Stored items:
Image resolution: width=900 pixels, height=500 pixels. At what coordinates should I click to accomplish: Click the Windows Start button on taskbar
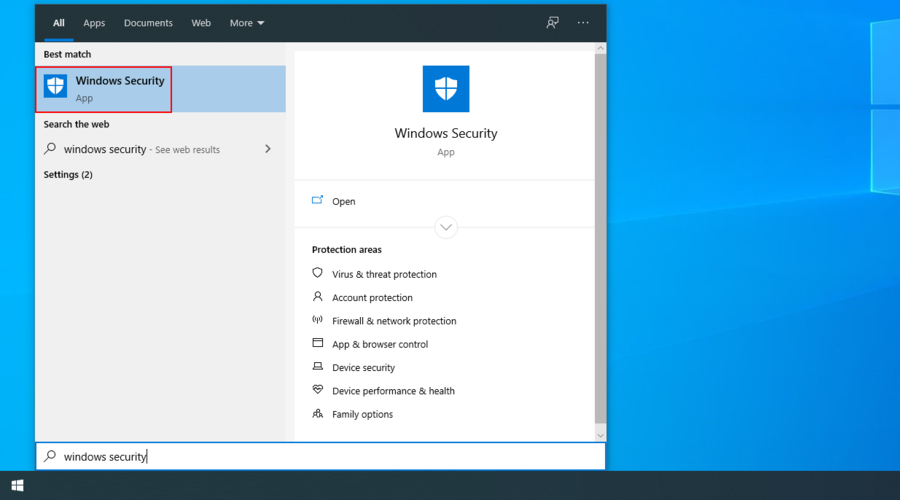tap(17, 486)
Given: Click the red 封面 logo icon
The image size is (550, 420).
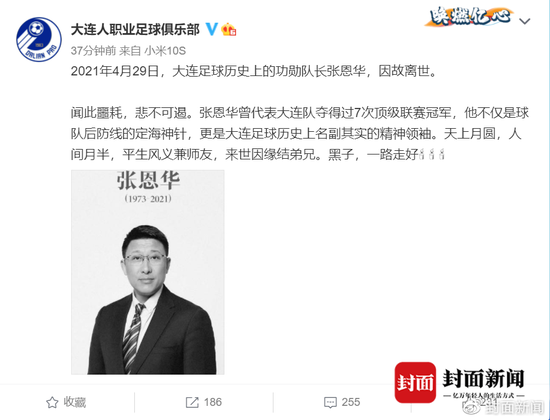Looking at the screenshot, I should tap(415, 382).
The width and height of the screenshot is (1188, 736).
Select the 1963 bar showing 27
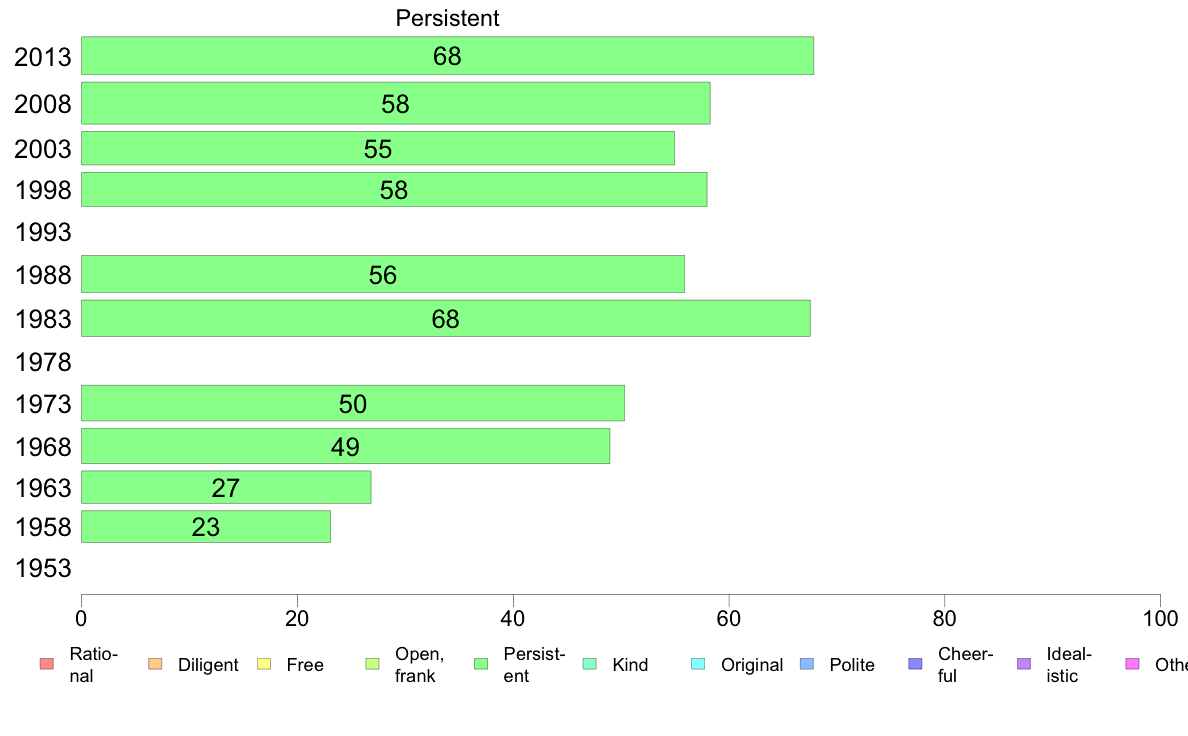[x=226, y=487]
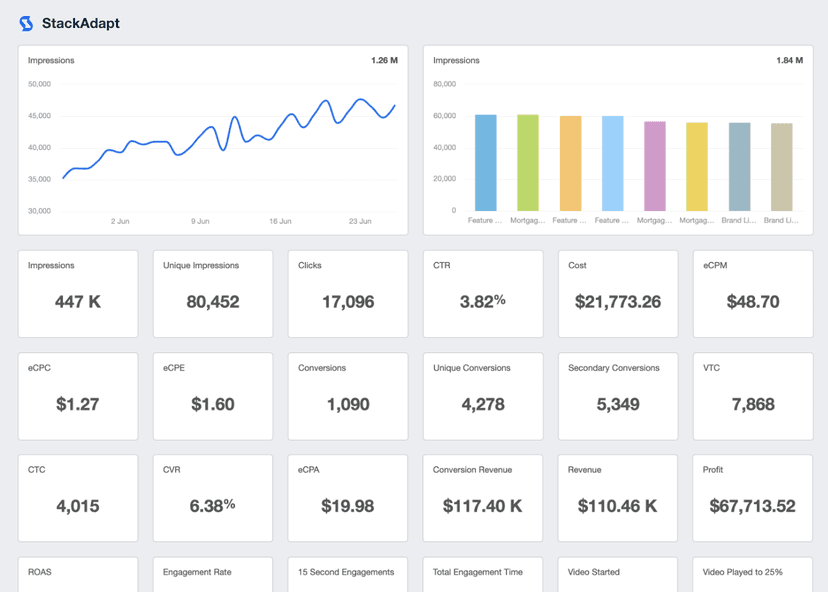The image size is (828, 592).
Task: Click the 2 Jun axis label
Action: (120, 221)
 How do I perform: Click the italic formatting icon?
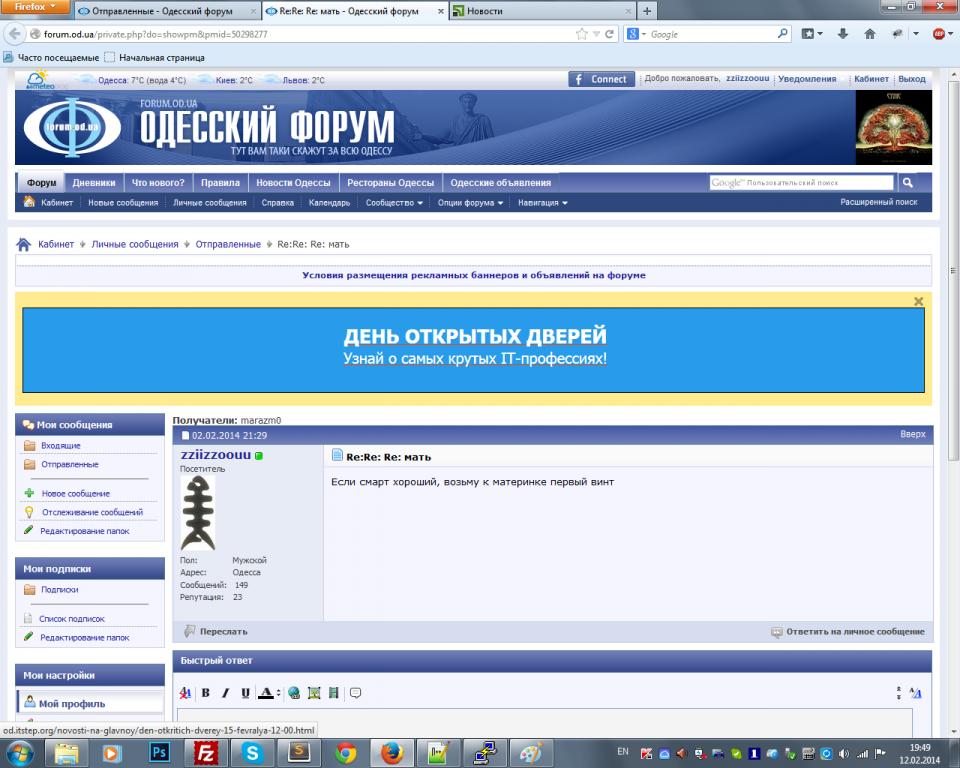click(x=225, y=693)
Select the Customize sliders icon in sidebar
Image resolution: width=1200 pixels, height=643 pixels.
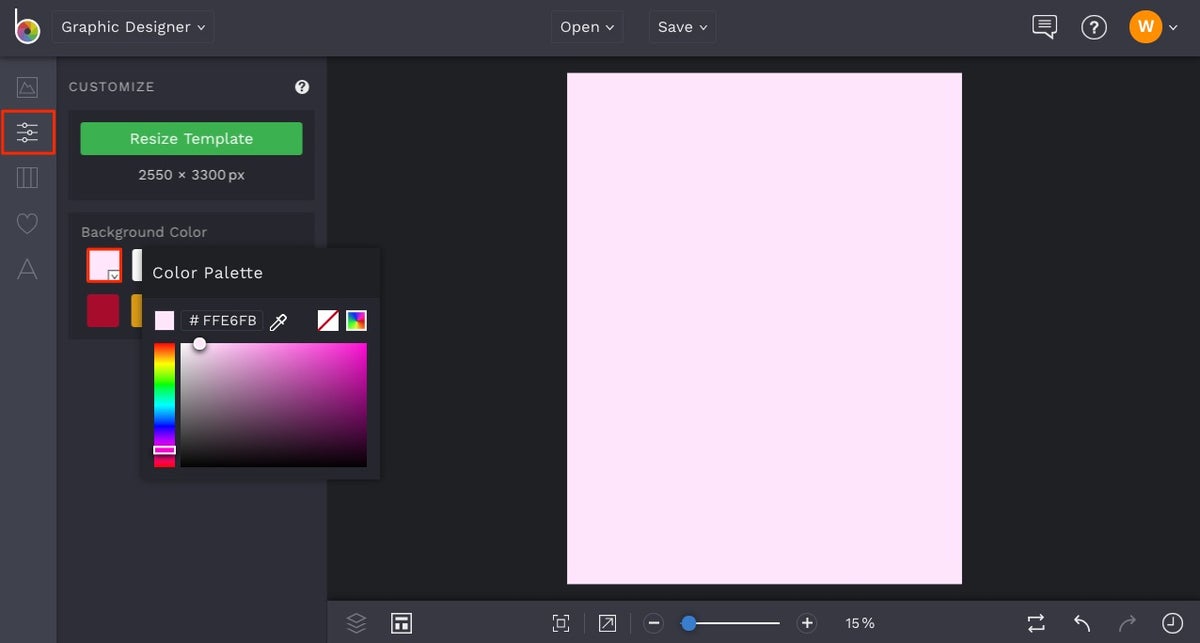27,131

--

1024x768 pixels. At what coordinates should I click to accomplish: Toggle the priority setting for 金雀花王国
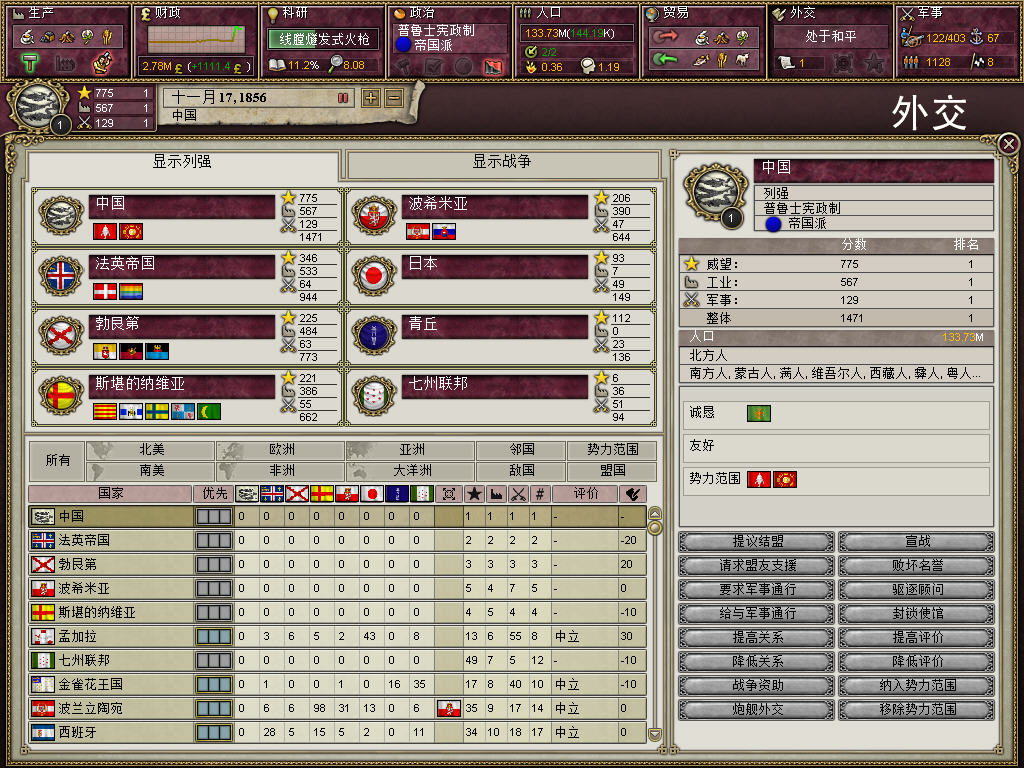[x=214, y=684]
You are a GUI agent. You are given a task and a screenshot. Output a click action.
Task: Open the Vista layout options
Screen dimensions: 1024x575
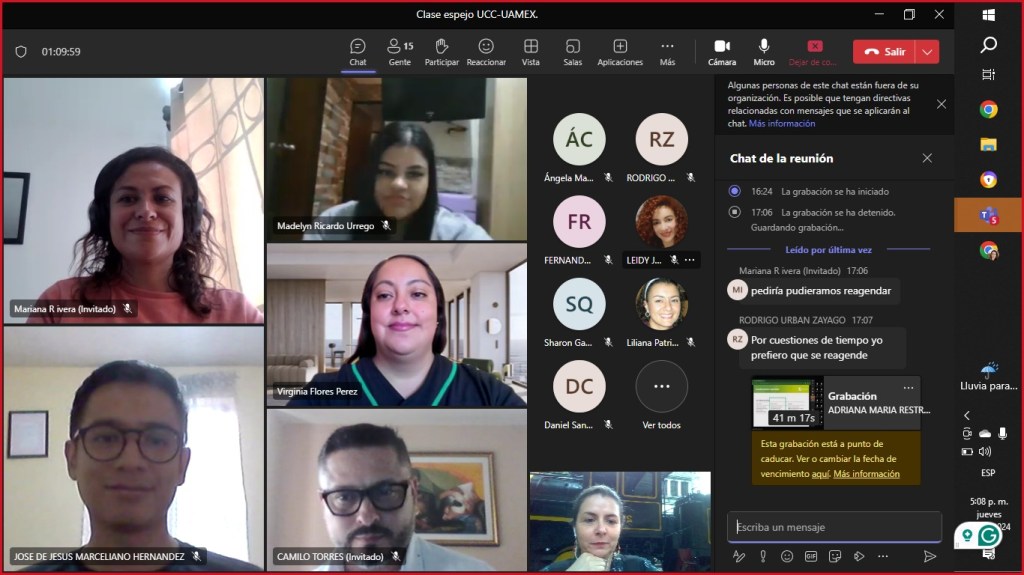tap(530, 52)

Aim of the task: Above are the records; restate exactly the lines from the one containing "Image resolution: width=900" through the one containing "The width and", keeping pictures out.

Answer space:
Image resolution: width=900 pixels, height=500 pixels. At what coordinates should I click to accomplish: Click the Windows Start button on taskbar
tap(17, 486)
Given: Click the red 封面 logo icon
The image size is (550, 420).
Looking at the screenshot, I should tap(415, 382).
The width and height of the screenshot is (1188, 736).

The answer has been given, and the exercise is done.